Douglas Rushkoff ha scritto un libro che permette di capire il pensiero magico della Silicon Valley e il magnetismo apocalittico che accompagna ogni lancio pubblicitario di una tecnologia digitale. L’ultimo caso è stato quello dell’assistente virtuale ChatGpt, un successo mondiale cresciuto sulla paura della fine del lavoro e della sostituzione degli umani con i robot.

LA CHIAVE INTERPRETATIVA sta nel titolo, più significativo nell’originale americano: Survival of the richest. Escape Fantasies of the Tech Billionaires (La sopravvivenza dei più ricchi. Fantasie escapiste dei miliardari tecnologici) tradotto in italiano in Solo i più ricchi. Come i tecno-miliardari scamperanno alla catastrofe lasciandoci qui (Luiss, pp. 178, euro 20).
La sopravvivenza è di coloro che lavorano, direttamente o indirettamente sulle piattaforme digitali, per i proprietari dei Leviatani tecnologici (Amazon, Facebook, Tesla&Twitter, Google & Co.). L’«escapismo» è stato una corrente artistica nel romanticismo. È un neologismo derivato dalla lingua inglese: to escape: evadere, fuggire, interrompere un sistema informatico e chiudere un’applicazione. Oggi indica un nichilismo estetizzante, ispirato al gotico romantico e alla fantascienza degli anni Sessanta. È brandito come una clava sulla depressione di massa per sovraconsumo di social e di filosofie della fine della storia da Jeff Bezos o da Elon Musk. Entrambi finanziano l’industria dello spazio e vogliono colonizzare Marte perché la terra è destinata all’estinzione.

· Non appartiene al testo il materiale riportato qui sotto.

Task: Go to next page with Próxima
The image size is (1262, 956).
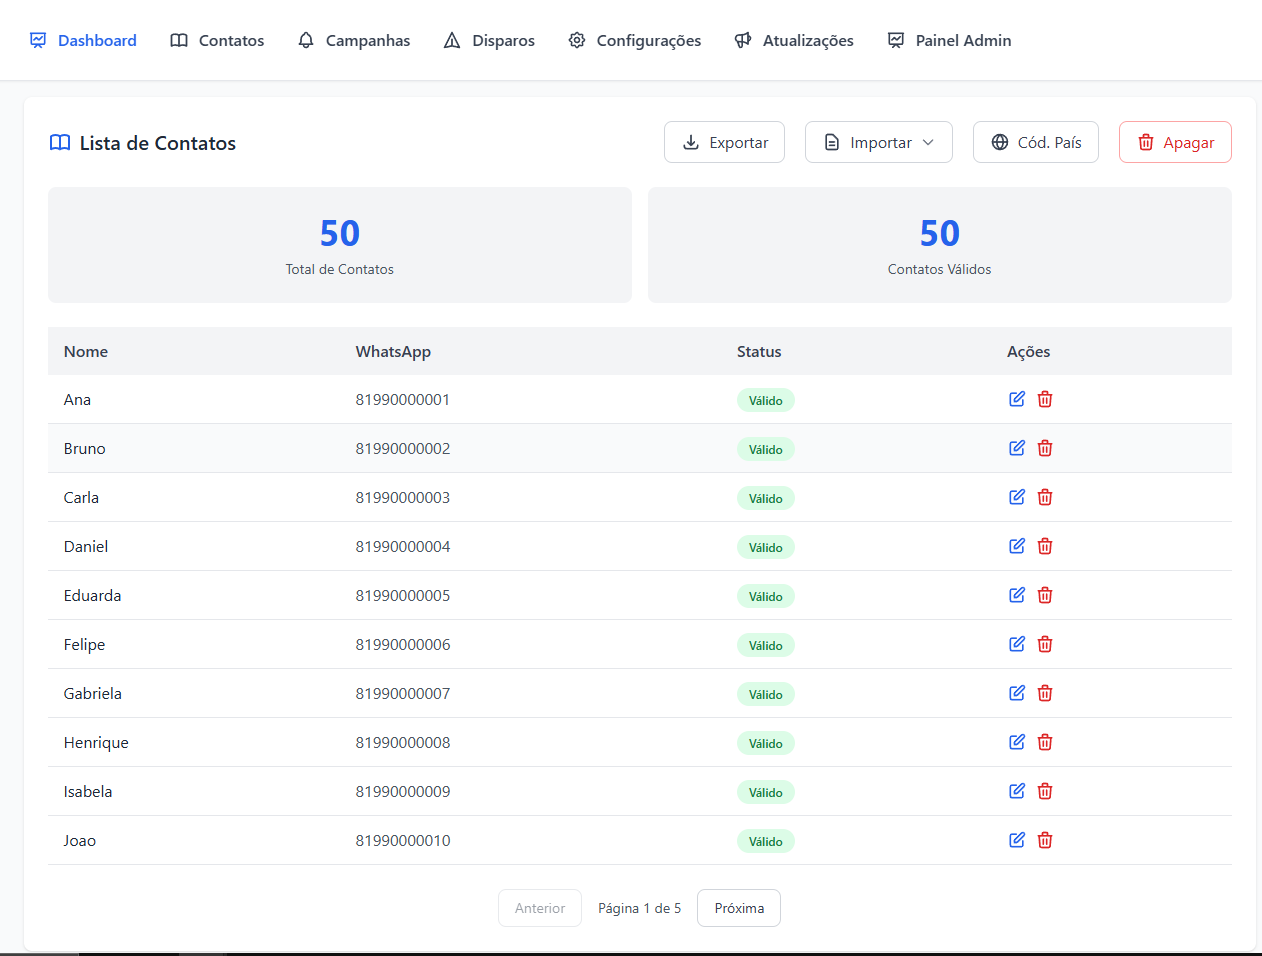Action: [739, 908]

L’ESCAPISMO COLTIVATO dai sopravviventi in vita che attendono la fine del mondo è l’arma ideologica della rivoluzione neoliberale conservatrice sulla quale è basato il consenso della Silicon Valley. Fuggire dal mondo annichilito dalla brutalità dei rapporti di forza. Nulla può modificarli, perduta è ogni possibilità di superarli. Tutto è inutile. È più facile sognare un viaggio interstellare che distruggere il capitalismo che annienta la tua vita. Si vorrebbe fuggire dalla società, dalla sua precarietà e dalla sua disperante immutabilità, oltre che dalle catastrofi presenti e future. Eppure qui si resta, nel nulla. Queste idee rinviano all’argomentazione reazionaria per cui ogni lotta riproduce in maniera occulta, e rovesciata, il dominio contro il quale combatte.

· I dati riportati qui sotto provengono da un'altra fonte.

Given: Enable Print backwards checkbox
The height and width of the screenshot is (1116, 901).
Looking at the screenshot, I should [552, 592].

CON IRONIA RUSHKOFF descrive l’«escatologia atea» del complesso industriale-apocalittico del Big Tech e il suo immaginario condiviso dai dominati e dagli oppressi. Smonta lo schema narratologico del capitalismo digitale e la sua mitologia dell’eroe-imprenditore. Decostruisce il «mindset», cioè la cornice epistemologica composta da un determinismo tecnologico tecno-soluzionista, un sociobiologismo tendenzialmente razzista, il neocomportamentismo della microeconomia e il suo soggettivismo: tutti elementi che hanno colonizzato la nostra testa, e non solo quando mettiamo «like» come scimmie ammaestrate.

Il libro è una bella visione etico-politica, si direbbe spinozista. Non siamo ancora sul ciglio del baratro, niente è inevitabile, la liberazione passa da una rinnovata storia del presente e dal suo rapporto con il divenire e il vivente. E la storia non se ripete mai identica a se stessa. Contano i nostri mezzi che sono molto più importanti di ogni cosiddetta «fine».